What you are asked to do >>
Work out how many lines in the data below contain "LinkedIn", and state that count with nothing added.

(Records from a collection)
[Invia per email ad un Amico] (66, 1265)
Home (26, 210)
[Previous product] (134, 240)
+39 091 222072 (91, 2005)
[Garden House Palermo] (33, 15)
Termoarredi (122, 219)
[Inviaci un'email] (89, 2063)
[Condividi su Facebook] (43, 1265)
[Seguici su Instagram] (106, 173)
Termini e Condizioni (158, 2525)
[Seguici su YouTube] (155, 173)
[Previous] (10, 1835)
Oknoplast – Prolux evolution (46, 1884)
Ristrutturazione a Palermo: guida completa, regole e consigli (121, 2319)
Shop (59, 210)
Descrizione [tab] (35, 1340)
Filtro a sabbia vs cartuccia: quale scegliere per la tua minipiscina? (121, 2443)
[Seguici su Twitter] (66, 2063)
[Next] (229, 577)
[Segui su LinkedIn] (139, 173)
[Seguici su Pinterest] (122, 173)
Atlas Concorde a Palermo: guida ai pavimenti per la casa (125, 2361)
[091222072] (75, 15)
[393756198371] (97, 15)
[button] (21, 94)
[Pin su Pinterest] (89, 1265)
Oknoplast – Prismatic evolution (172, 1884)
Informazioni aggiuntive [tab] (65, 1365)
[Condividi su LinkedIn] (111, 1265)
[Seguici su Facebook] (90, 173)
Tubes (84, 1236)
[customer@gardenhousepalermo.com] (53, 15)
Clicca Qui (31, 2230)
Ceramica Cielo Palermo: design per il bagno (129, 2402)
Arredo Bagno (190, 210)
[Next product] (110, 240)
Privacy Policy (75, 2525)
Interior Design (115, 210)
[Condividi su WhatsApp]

Output for this exercise >>
2